British Airways data breach fine set at £183m based on GDPR
British Airways is facing a record fine of £183m data breach of its security system.
The GDPR imposes stiff fines on data controllers and processors for non-compliance. On the one hand a company can either be fined up to €10 million, or 2% of the worldwide annual revenue of the prior financial year. On the other, It can be fine up to €20 million, or 4% of the worldwide annual revenue of the prior financial year. The total proposed BA fine of £183.39 million would be the biggest penalty ever issued by the ICO. It is the equivalent of 1.5% of BA’s global turnover for the financial year ending December 31.
The fine relates to the theft of customers’ personal and financial information between June 2018 and September 2018 from the website ba.com and the airline’s mobile app. The airline initially said around 380,000 payment cards had been compromised, however the ICO said in a statement that the personal information of 500,000 customers had been affected.
The ICO said the incident took place after users of British Airways’ website were diverted to a fraudulent site. Through this false site, details of about 500,000 customers were harvested by the attackers,
An ICO spokeswoman made clear that the figure was an initial notice of a fine and that the figure of £183.39m would be the largest ever issued by the ICO.

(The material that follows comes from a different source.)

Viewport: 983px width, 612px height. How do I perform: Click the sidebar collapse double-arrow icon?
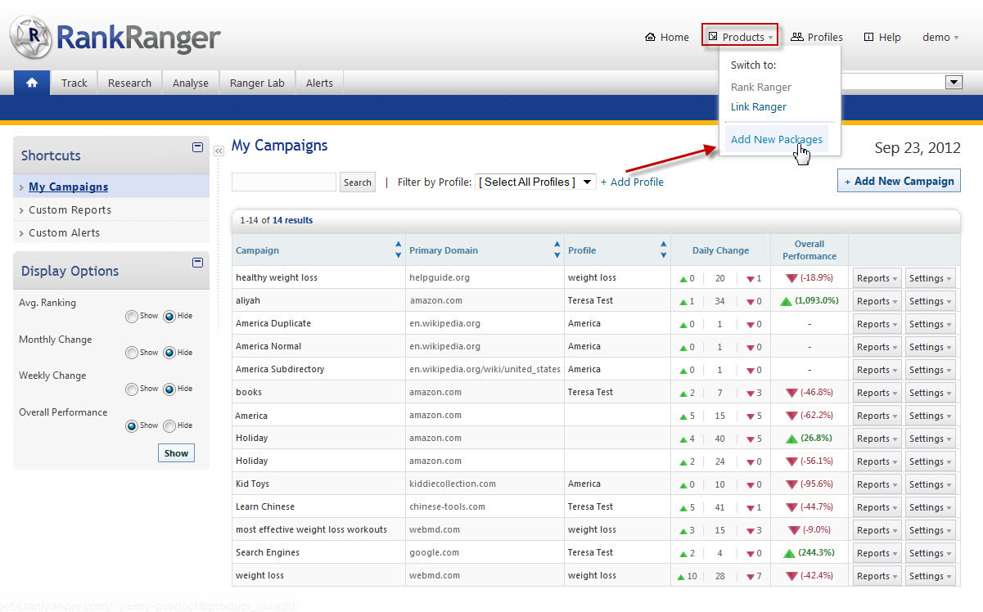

Information Commissioner Elizabeth Denham said: “People’s personal data is just that – personal. When an organisation fails to protect it from loss, damage or theft, it is more than an inconvenience.
“That’s why the law is clear – when you are entrusted with personal data, you must look after it. Those that don’t will face scrutiny from my office to check they have taken appropriate steps to protect fundamental privacy rights.”
What information was stolen?
According to the ICO, a variety of information was “compromised” by poor security arrangements at the company, including log in, payment card, and travel booking details as well name and address information.
BA initially said information involved included only names, email addresses, credit card information such as credit card numbers, expiry dates and the three-digit CVV code found on the back of credit cards.
Data protection regulators in other European countries will also be able to make representations on the scale of the fine because of the impact on their citizens. The money raised will be divided between the data regulation authorities across Europe with the money allocated to the ICO going to the Treasury.